Alors pour tenter de faire oublier ces échecs et pour « planter les arbres à l’ombre desquels nos arrière-petits-enfants pourront grandir et respirer en paix », Juncker propose une série d’initiatives spectaculaires. Il a d’abord confirmé sa proposition de déployer un véritable corps de gardes-frontières fort de 10 000 personnes d’ici 2020 pour mieux sécuriser les frontières extérieures de l’Union et éviter ainsi que certains pays rétablissent des frontières intérieures au détriment de la libre circulation prévue par les traités.
Alléger les procédures
Pour que l’Union devienne un « acteur global » et puisse mieux faire entendre sa voix sur la scène internationale, il souhaite que certaines décisions de politique étrangère puissent se prendre à la majorité qualifiée et non plus à l’unanimité afin d’éviter qu’un seul pays fasse blocage, cette extension du vote à la majorité pouvant ensuite être étendue à certaines matières relevant de la fiscalité. Il propose également de « renforcer le rôle international de l’euro », jugeant « aberrant » de payer les avions européens en dollars ou encore d’utiliser la monnaie américaine pour régler 80 % des importations européennes d’énergie alors que seulement 2 % proviennent des États-Unis.

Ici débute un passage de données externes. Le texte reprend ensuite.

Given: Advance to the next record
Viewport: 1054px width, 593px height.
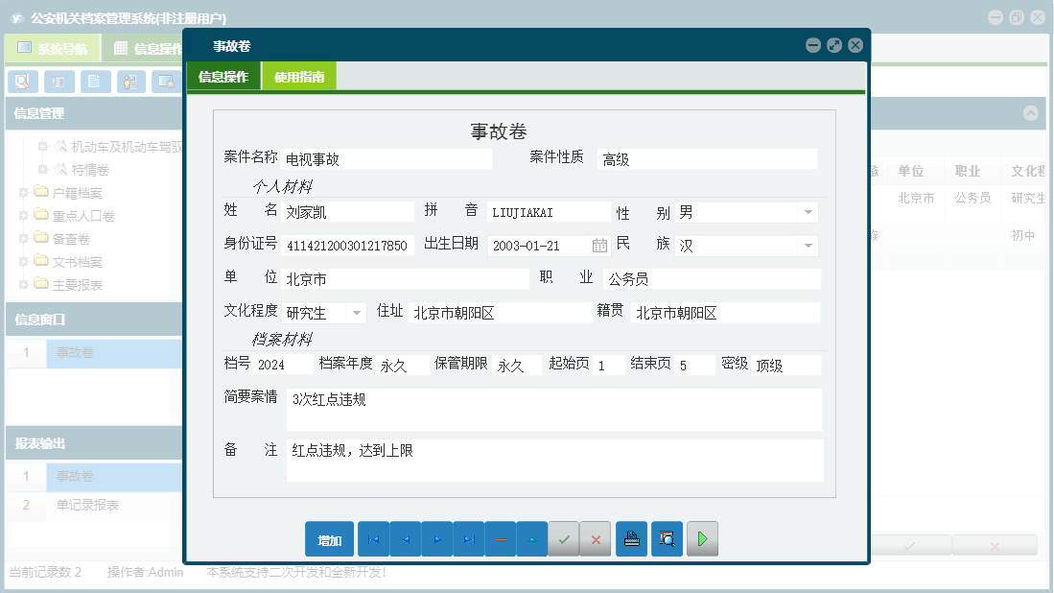Looking at the screenshot, I should [x=436, y=538].
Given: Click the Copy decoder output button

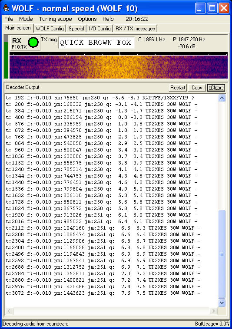Looking at the screenshot, I should pyautogui.click(x=197, y=88).
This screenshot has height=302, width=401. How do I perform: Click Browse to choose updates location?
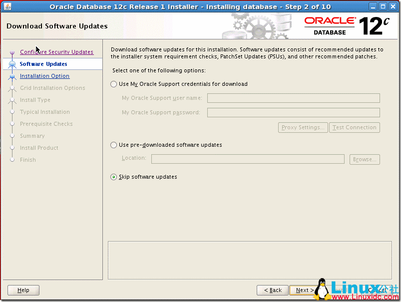pos(364,159)
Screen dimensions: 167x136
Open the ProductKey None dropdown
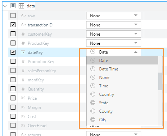114,43
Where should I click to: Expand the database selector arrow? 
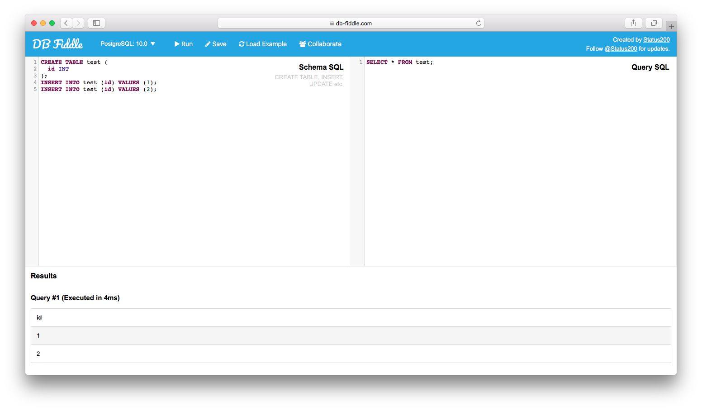153,44
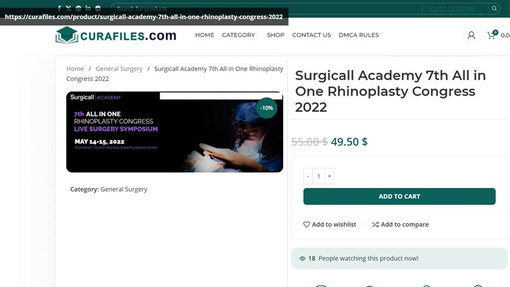
Task: Open the Rhinoplasty Congress product image
Action: (x=174, y=132)
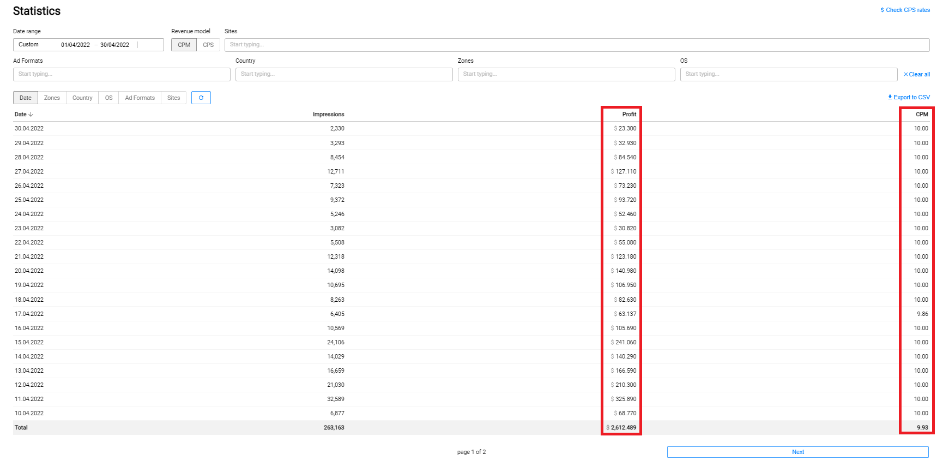The width and height of the screenshot is (937, 460).
Task: Switch to the Country grouping tab
Action: coord(82,98)
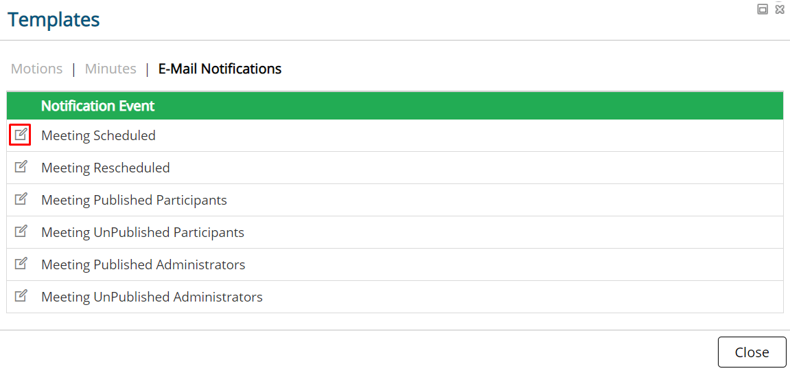The width and height of the screenshot is (790, 373).
Task: Click the Meeting Published Participants entry
Action: [134, 200]
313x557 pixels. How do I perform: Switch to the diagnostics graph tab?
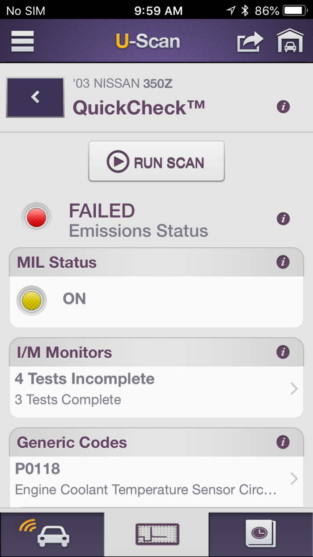pyautogui.click(x=156, y=534)
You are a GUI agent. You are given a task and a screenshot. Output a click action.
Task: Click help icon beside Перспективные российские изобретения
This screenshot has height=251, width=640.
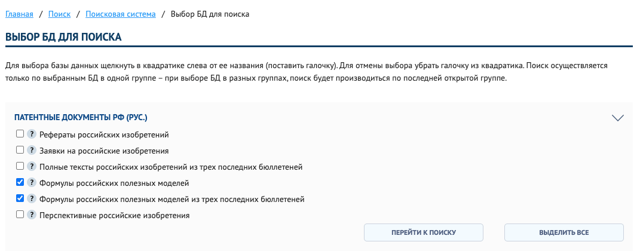(32, 215)
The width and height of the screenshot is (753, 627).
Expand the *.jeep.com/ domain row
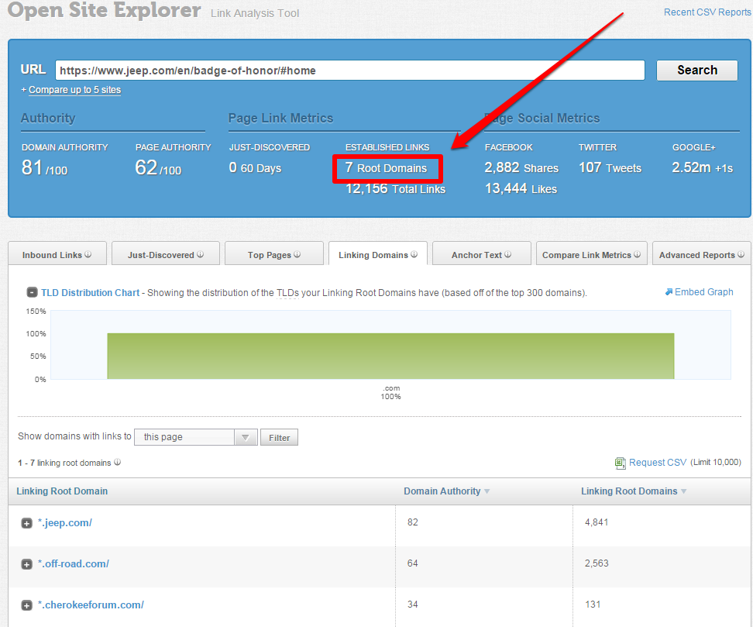click(26, 523)
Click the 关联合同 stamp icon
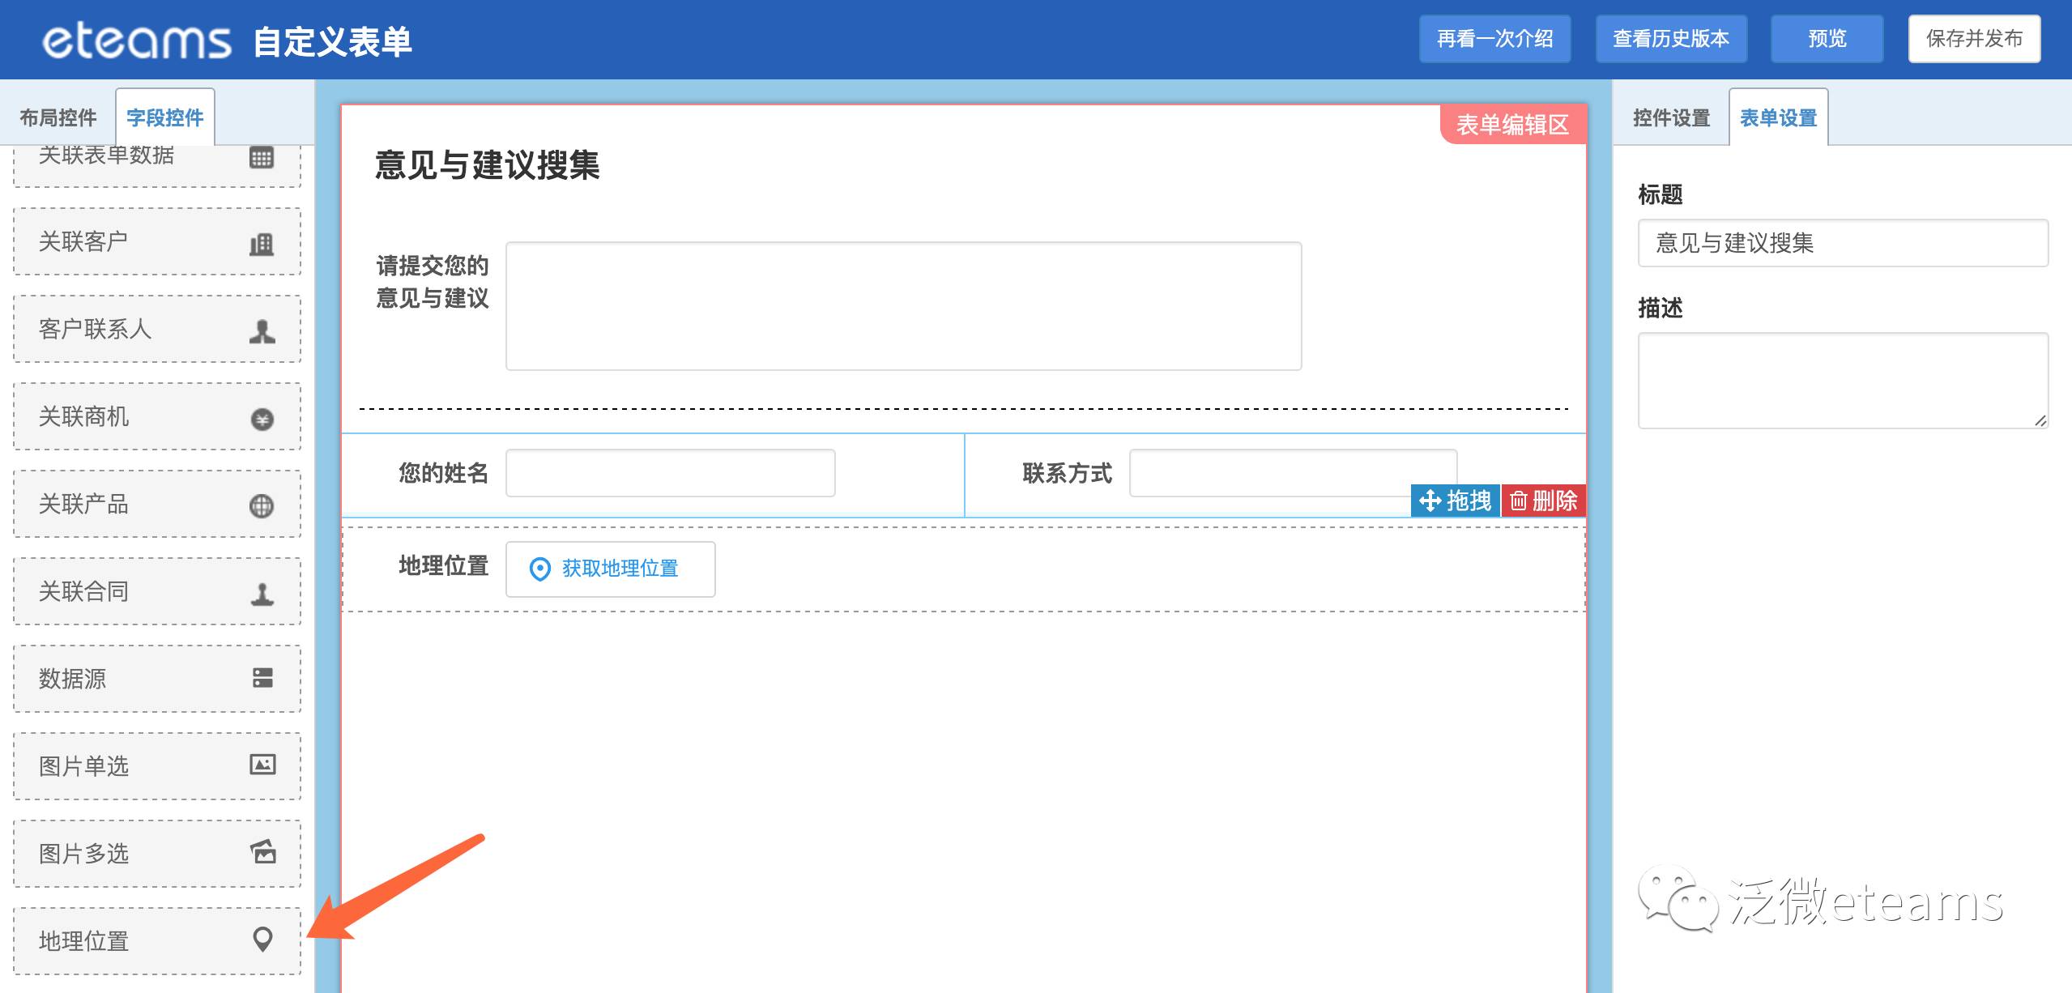Screen dimensions: 2072x993 pos(262,594)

À la recherche de solutions innovantes pour gérer la crise migratoire qui divise l’Union depuis 2015, il souhaite établir « une nouvelle alliance entre l’Union et le continent africain » afin qu’au-delà des aides traditionnelles au développement l’Europe contribue à accélérer les investissements et donc l’emploi en Afrique d’où sont originaires la grande majorité des migrants qui tentent de traverser la Méditerranée au péril de leur vie. Selon Juncker, il serait ainsi possible de créer jusqu’à 10 millions d’emplois en Afrique au cours des cinq prochaines années, un accord de libre-échange de continent à continent permettant de relancer le commerce entre partenaires égaux.
Pour tenir de tels engagements, le président de la Commission a enfin encouragé les capitales et les institutions européennes à régler rapidement la question du futur budget européen, qui fait actuellement l’objet de vives discussions entre les capitales. Marqué par l’austérité car il doit tenir compte du retrait britannique, ce budget permettra-t-il de tenir les engagements proposés ? Juncker espère une décision avant les prochaines élections européennes pour convaincre les électeurs de la réalité de ces engagements. Mais de nombreuses voix estiment qu’il appartiendra au nouveau Parlement de se prononcer.